We wouldn’t want to do so if profits fell. Trustnodes would never, but there are some who would completely make up the numbers. So we would want something like SEC to threaten prison or civil proceedings, just as we would want a genuine start-up to be able to raise money from the public to the benefit of the start-up and the public.

So some wheels don’t need to be re-invented, but they do need to be brought to this century, to be refined and look cool, rather than stay arcane, made of wood, looking old and pfff.

These sort of equity tokens can survive and even thrive perhaps more than some stocks if they do objectively look at their business use case and do sort of behave honestly in dryingly informing their investors and do provide dividends.

Understandably right now many of them might not want to because growth is currently limited due to the limited capacity, but they shouldn’t dismiss the intelligence of their investors. Simply voluntarily revealing such information may make many of them look more closely.

The investors, moreover, are cryptonians so they would know one can’t expect profits at this stage or huge user numbers, but they might see trends and they might make their own decisions on potential future growth and so on.

Plus they would value the accountability and the feedback that revealing such information would provide because the project will then have to think of what they are doing, what has gone wrong, how they can get growth and so on, with investors able to give feedback.

Those projects that do take a more professional attitude in seeing what the token can add and where the token has no inventiveness (thus established practices should be incorporated), might be able to decouple by standing on their own two feet due to being judged by their own growth prospects.

Those projects that continue to pretend there is no need for accountability might whither because investors have learned their lessons and they do want to have some sort of idea of how the project is really doing so that they don’t shoot in the dark and effectively gamble, but instead make a calculated investment.

Finally, there are those tokens where the token itself is the business model, like BAT. These too do require yearly reports with raw numbers, but they are a bit different because at some point the system might run by itself.

We do not know how BAT’s ad model runs exactly. Presumably there will need to be someone that filters what ad is shown, at what price, and so on. That someone probably has more information than others, so should reveal how the number of advertisers is growing and so on.

One can also see a design where there’s some sort of form that advertisers complete and it’s all automatic.
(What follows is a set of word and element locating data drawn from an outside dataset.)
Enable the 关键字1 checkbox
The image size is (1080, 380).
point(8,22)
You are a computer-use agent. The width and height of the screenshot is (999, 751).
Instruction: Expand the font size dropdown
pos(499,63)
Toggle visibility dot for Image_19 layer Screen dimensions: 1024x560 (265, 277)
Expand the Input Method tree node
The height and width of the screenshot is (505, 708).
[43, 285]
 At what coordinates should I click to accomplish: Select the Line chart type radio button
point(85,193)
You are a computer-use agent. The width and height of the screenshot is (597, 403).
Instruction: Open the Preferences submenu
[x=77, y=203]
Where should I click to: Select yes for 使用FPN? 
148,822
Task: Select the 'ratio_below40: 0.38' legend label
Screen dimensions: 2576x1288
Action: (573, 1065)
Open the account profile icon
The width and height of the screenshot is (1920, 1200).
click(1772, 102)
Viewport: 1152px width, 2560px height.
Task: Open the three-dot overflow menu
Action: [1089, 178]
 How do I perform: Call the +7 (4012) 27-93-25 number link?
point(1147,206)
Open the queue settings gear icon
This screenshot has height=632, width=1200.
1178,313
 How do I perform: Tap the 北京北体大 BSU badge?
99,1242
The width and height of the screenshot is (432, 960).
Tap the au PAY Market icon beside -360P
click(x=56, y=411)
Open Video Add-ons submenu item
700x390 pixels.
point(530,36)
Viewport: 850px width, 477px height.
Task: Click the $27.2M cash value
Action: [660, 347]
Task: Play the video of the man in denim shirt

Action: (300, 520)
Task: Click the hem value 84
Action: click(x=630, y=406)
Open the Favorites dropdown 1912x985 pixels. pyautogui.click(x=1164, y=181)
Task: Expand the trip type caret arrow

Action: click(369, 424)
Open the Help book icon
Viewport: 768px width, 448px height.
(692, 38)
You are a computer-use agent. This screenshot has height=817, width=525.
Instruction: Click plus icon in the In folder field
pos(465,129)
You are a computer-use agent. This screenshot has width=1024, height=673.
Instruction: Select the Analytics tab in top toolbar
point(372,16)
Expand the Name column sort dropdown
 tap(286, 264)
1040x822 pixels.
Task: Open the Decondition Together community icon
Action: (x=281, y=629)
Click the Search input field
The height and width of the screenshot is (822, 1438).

That however would have many problems in regards to not just illegal ads, but things we really do not want like virused ads.

Unfair to single out BAT, but someone has to stand out for this class and whether BAT does or does not recover probably would depend on whether their business model does make any sense. That would be shown by whether advertiser numbers are growing, whether people are viewing ads, whether publishers are seeing any difference to say adsense or direct ads and so on.

The conclusion ultimately is that there needs to be some sort of realism. That just having a token is not even the beginning as you then have to deliver value as judged by the market.

This realism is just about in time. As someone said, eth is currently just a prototype or as we’d describe it, current dapps are the MS Paint of 1995.

All these projects showed what can be done, but now they need to do it and properly. Get their house in order so to speak and get ready for hopefully 10x capacity this summer and then 1000x or more.

Reality in a way is sort of imposing itself and is saying you can’t debut like this to the world. You had your fun, you saw what can be done, but now you need to sharpen up because you might have been playing with say 100 users, but if we’re talking millions, you know, there needs to be responsibility, there needs to be accountability, there needs to be professionalism.

Those that can hear and do, will probably not only survive, but thrive. Others might wither. Which is which, time will tell.